Job — Reproduce the dorm minifridge story below word for word, in full.

Given text —
····················
First of all, I always want to put a 'd' in the word 'refrigerator' and it's really problematic. Someone tell me I'm not crazy?

Anyway.
Story time.

So, today, I was walking out of my dorm to go buy some books (because it's the first day of classes, and I think I have my schedule mostly figured out). As I exited the building, I ran into John and his roommate who may or may not be named Lob Sing or something similar. On a related note, I'm realizing how much I suck at names.
John and the roommate who must not be named were wheeling a minifridge around.

John: Hey Clara! Want to see our refrigerator? There's a murky liquid in it!
Me: Absolutely! I love... murky liquids?

So John opened the refrigerator door for me, and, lo and behold, there was a mysterious murky liquid indeed. It wasn't at all what I was expecting. It was a sort of watered-down-magenta color, and there were little things floating (growing?) in it.

Me: It looks like there's an ecosystem in there!
····················
Available data —
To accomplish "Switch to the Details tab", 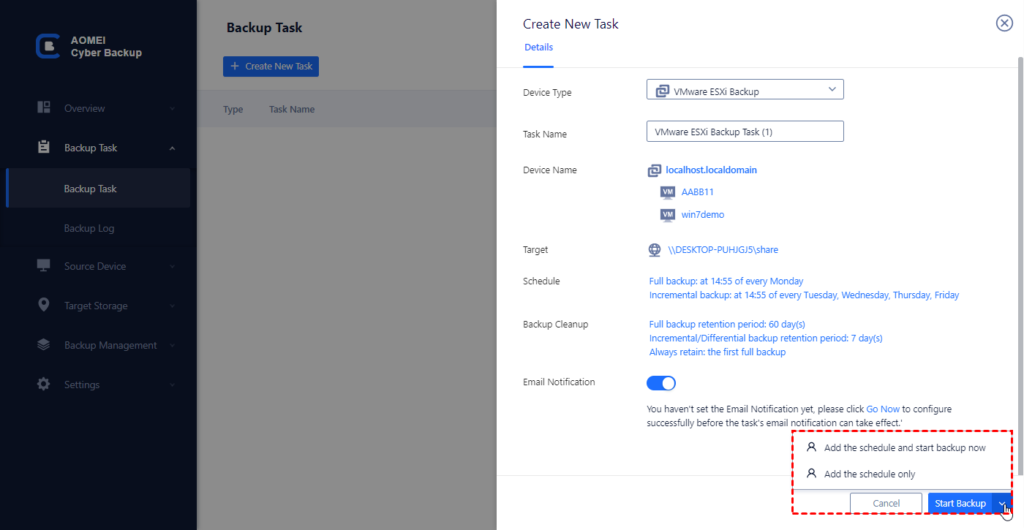I will [538, 47].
····················
Answer in full —
First of all, I always want to put a 'd' in the word 'refrigerator' and it's really problematic. Someone tell me I'm not crazy?

Anyway.
Story time.

So, today, I was walking out of my dorm to go buy some books (because it's the first day of classes, and I think I have my schedule mostly figured out). As I exited the building, I ran into John and his roommate who may or may not be named Lob Sing or something similar. On a related note, I'm realizing how much I suck at names.
John and the roommate who must not be named were wheeling a minifridge around.

John: Hey Clara! Want to see our refrigerator? There's a murky liquid in it!
Me: Absolutely! I love... murky liquids?

So John opened the refrigerator door for me, and, lo and behold, there was a mysterious murky liquid indeed. It wasn't at all what I was expecting. It was a sort of watered-down-magenta color, and there were little things floating (growing?) in it.

Me: It looks like there's an ecosystem in there!